それを目の前でしっかりと確認してから席を立ち、恥ずかしそうに頬を染める表情を見ながら、肩にそっと腕を回してやった。
「はるくん、行こうか」
高橋に促され喫茶店を出る。途中で帰ると口にするんじゃないか、内心冷や冷やしつつ、少しだけ離れているホテルに向かった。
ホテルの部屋の鍵を開けて、青年を先に中に入れた高橋は、おどおどしているひょろっとした躰にいきなり抱きついてみた。
「ひいっ!」
妙な悲鳴を上げると、青年よりも小柄な高橋の腕を強引に振り解き、首をキョロキョロ動かして後ずさりする。大きな躰を震わせ、怯えまくるその姿が可愛らしくて、腕を掴んで逃げないようにしようとしたら。
「ごめんなさいっ、先にシャワー浴びてきます!」
近づいた高橋の躰に体当たりして、思いっきり突き飛ばし、すぐ横にある扉を開けて中に閉じこもってしまった。
「ここに来て、怖気づいてしまったということか……」
高橋としては、どれくらい緊張しているかを確かめるべく、突然抱きついただけだった。包み込んだ腕の中で、青年の体温がみるみるうちに下がり、ほどなくして小さな震えが伝わってきた。

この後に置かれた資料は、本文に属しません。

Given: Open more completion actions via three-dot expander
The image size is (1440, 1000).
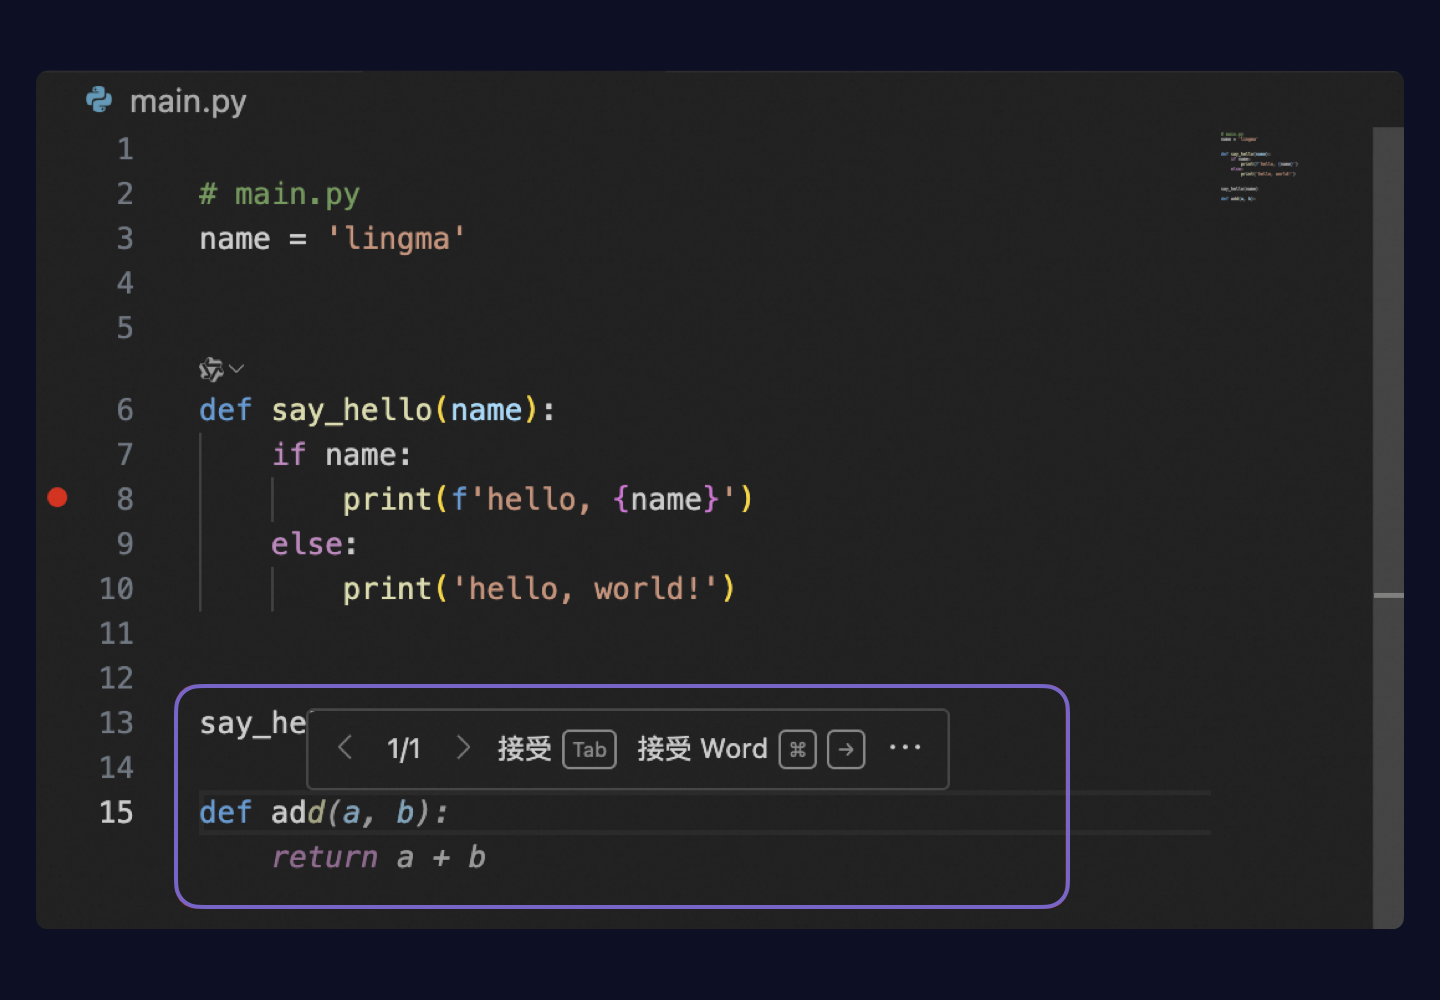Looking at the screenshot, I should pyautogui.click(x=905, y=747).
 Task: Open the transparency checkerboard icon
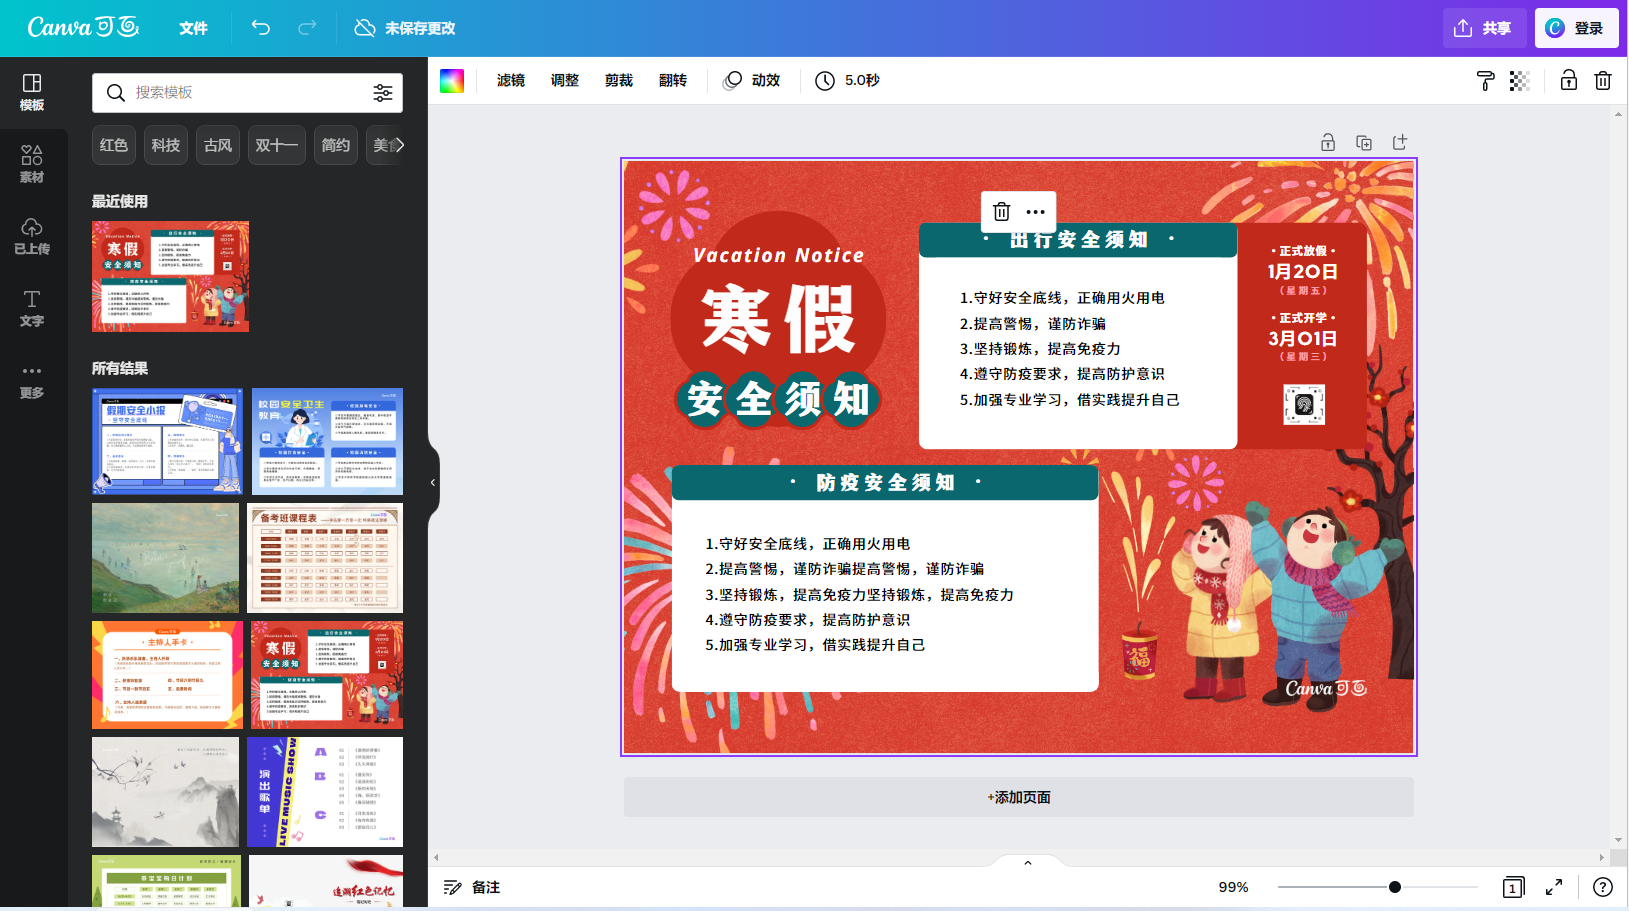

宥めようとして手を出したら、まんまと逃亡されてしまった。青年が逃げ込んだ向かい側にも同じ扉があったので、ため息混じりに開けてみると、こじんまりとしたトイレがあった。シャワーを浴びると言って、高橋の魔の手から上手くすり抜けた、美麗な青年の勘の良さに笑うしかない。
踵を返してバスがある扉の前に立ち、ノックしてやる。
コンコン!
きっと今頃膝を抱えて、躰を震わせながら、ここに来たことを激しく後悔している最中だろう。
「は、はい?」
「ラブホテルの休憩時間は、永遠じゃないよ。さっさとしないとこの扉をぶち破って、はるくんの身体を洗いに行くかもね」
「なるべく早く済ましますっ。すみません!!」
ひどく上擦った声でなされた返事に、どうしようかと思案した。悩んでしまう理由は、上着のポケットに入っている、二種類の薬のせい。
高橋は備え付けの冷蔵庫を開けた。お茶にミネラルウォーター、サイダーとオレンジジュースの4種類があり、青年の人柄や今の精神状態を考慮して、サイダーが入ったペットボトルを手に取った。
次の瞬間、耳に聞こえてくるシャワーの水音だけで、高橋の下半身が熱を持つ。バスの扉を壊して中に入り、手を出したくなる気持ちを抑えるべく、テーブルの前にある椅子に腰かける。別なことを考え、卑猥な気持ちを取り除くべく、目の前に集中した。
黙っていても、青年の躰を弄ぶことができるんだから――。